The Impossible Kid ALBUM REVIEW

The Impossible Kid Score

The Definitive Jux record label was a beacon of light in the alternative and underground hip-hop scene of the 2000’s. Aesop Rock was the most notable rapper on the label, frequently collaborating with many other artists on the label. However, cofounder and CEO of this label, Jamie Meline, known better by his stage name, El-P, announced the hiatus of the label in 2010. In the Def Jux glory days, Aesop Rock was featured on a majority of the records released by fellow “Jukies.” But following the end of Def Jux, Aesop veered towards more personal projects. 2012’s Skeleton marked the first record Aesop solely produced himself, with marginal success to be had from it. The features on that record were kept to a minimum, with no other rappers contributing any verses. Aesop goes back to this design model on his latest record, The Impossible Kid, giving new life to an old idea. 

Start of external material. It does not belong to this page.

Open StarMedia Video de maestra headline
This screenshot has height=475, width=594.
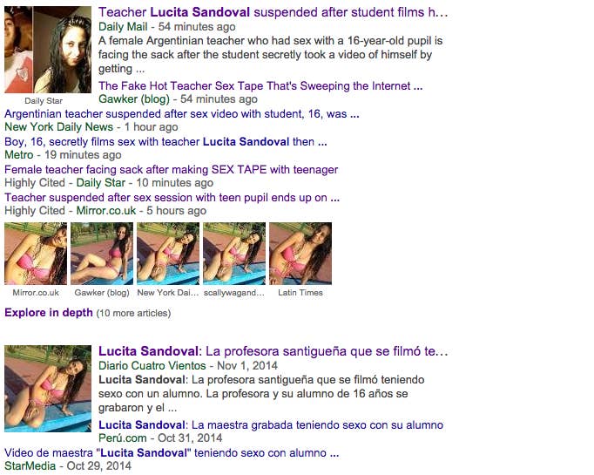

The Impossible Kid is Aesop’s most forward record. Previously, Aesop Rock was known for his convoluted and cryptic lyricism. This time around, the topics are more explicit and well defined. Aesop even took to Facebook to give a brief explanation of what the songs were about. And while this transparency may be new territory for the veteran rapper, it works. As a result, the record comes across as an intimate listen compared to his past releases, something fans of the emcee will find unexpected; nonetheless enthralled by it.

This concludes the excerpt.